Plötzlich geriet der vermeintliche Traummann, mit dem für die 58-Jährige eine gemeinsame Zukunft so gut wie feststand, in eine Notsituation. "Shorn" erzählte der Oberösterreicherin, er sei am Weg nach Marokko vom Zoll aufgehalten worden, weil er Gold und Silber dabei hatte. Nun müsse er eine hohe Summe zahlen, sonst gehe er ins Gefängnis, wobei sein Privatvermögen über 700.000 Euro derzeit "eingefroren" sei. Die 58-Jährige bekam Mitleid und überwies für Behördenkosten, Flüge und Hotels seit September in 14 Teiltransaktionen insgesamt 64.000 Euro auf drei Konten in Irland, Bulgarien und Litauen. Zwischenzeitlich erkundigte sich die Hausbank der Frau, ob wegen der hohen Ausgänge alles in Ordnung sei, worauf diese bejahte. Nach sechs Monaten wurde die 58-Jährige doch misstrauisch und entdeckte, dass es sich bei dem Profilfoto ihrer großen Liebe nicht um "Jurgen Shorn", sondern um den 51-jährigen Schauspieler Paolo Conticini aus Italien handelte.

"US-Militärärzte" in Notsituation

Nur drei Wochen benötigte ein angeblicher US-Militärarzt, um einer 41-Jährigen aus dem Bezirk Urfahr-Umgebung insgesamt 30.000 Euro aus der Tasche zu ziehen. Er gab an, dass er von einem gefährlichen Einsatz in Syrien zurückkehren möchte, aber keinen Zugriff auf sein prall gefülltes Konto habe. Nachdem die Geldforderungen nicht aufhörten, wurde die 41-Jährige misstrauisch und erstattete Anzeige.

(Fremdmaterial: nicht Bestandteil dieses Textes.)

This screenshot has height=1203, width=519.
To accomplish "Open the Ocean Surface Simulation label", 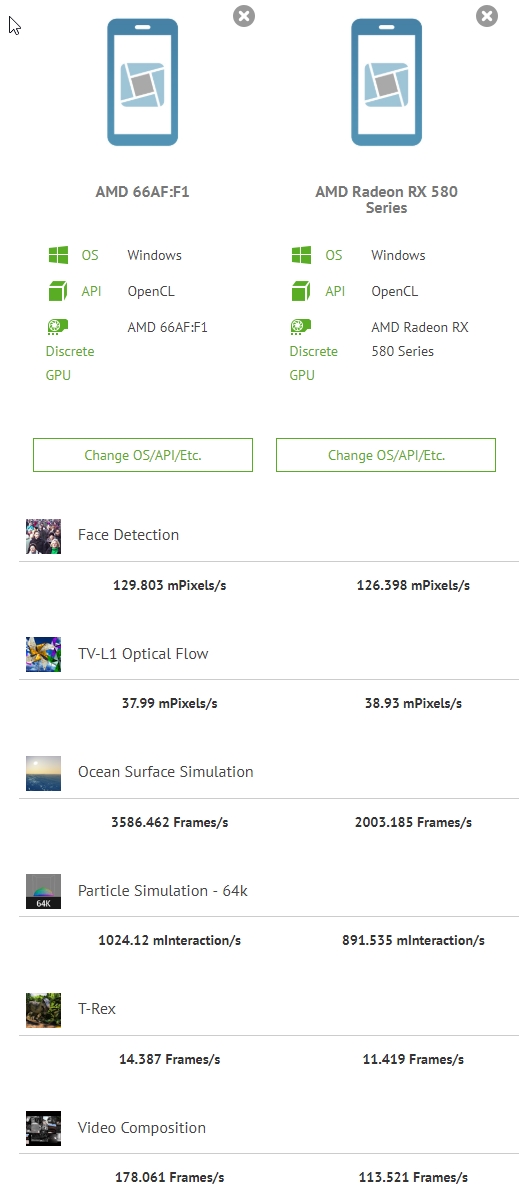I will click(166, 772).
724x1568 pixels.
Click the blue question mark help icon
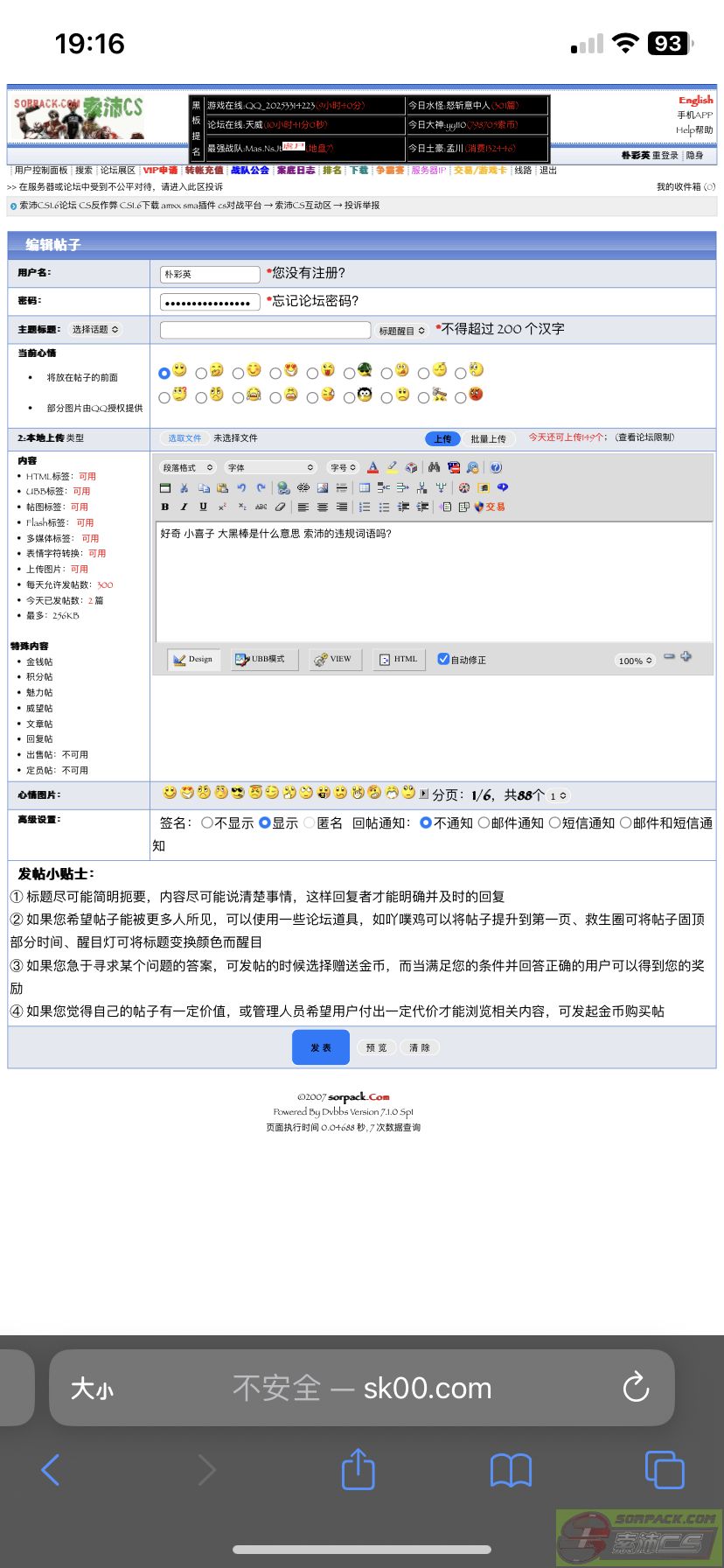click(496, 467)
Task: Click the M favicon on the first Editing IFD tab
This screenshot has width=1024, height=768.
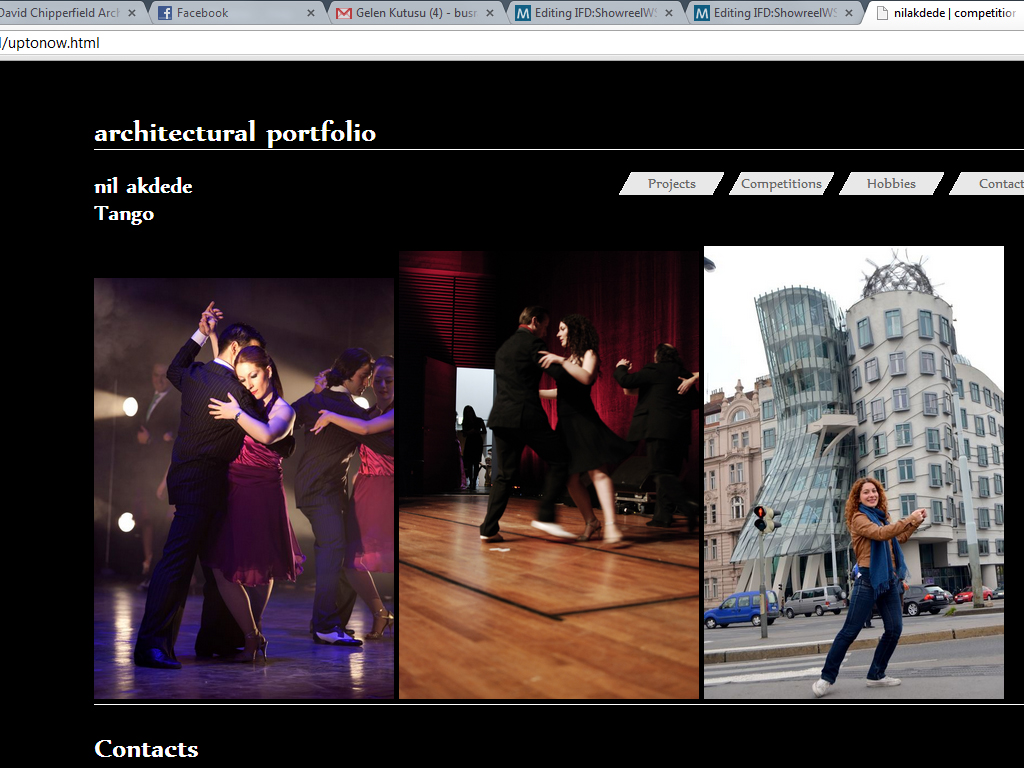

Ähnlich erging es, wie berichtet, drei Oberösterreicherinnen, die an vermeintliche US-Militärärzte im Jemen bzw. Irak sowie an einen Bohrinselarbeiter in Florida insgesamt 231.000 Euro überwiesen. Einer der Betrüger tischte dabei die abenteuerliche Geschichte auf, er habe für die Lebensrettung einer Prinzessin einen Schatz erhalten, den er nun außer Landes schaffen müsse.

"Die Sehnsüchte und Bedürfnisse, die ausgenutzt werden, sind in jedem von uns vorhanden", warnt Kriminalpolizist Sakoparnig. Schon bei der geringsten Geldforderung im Internet sollte man von Betrug ausgehen.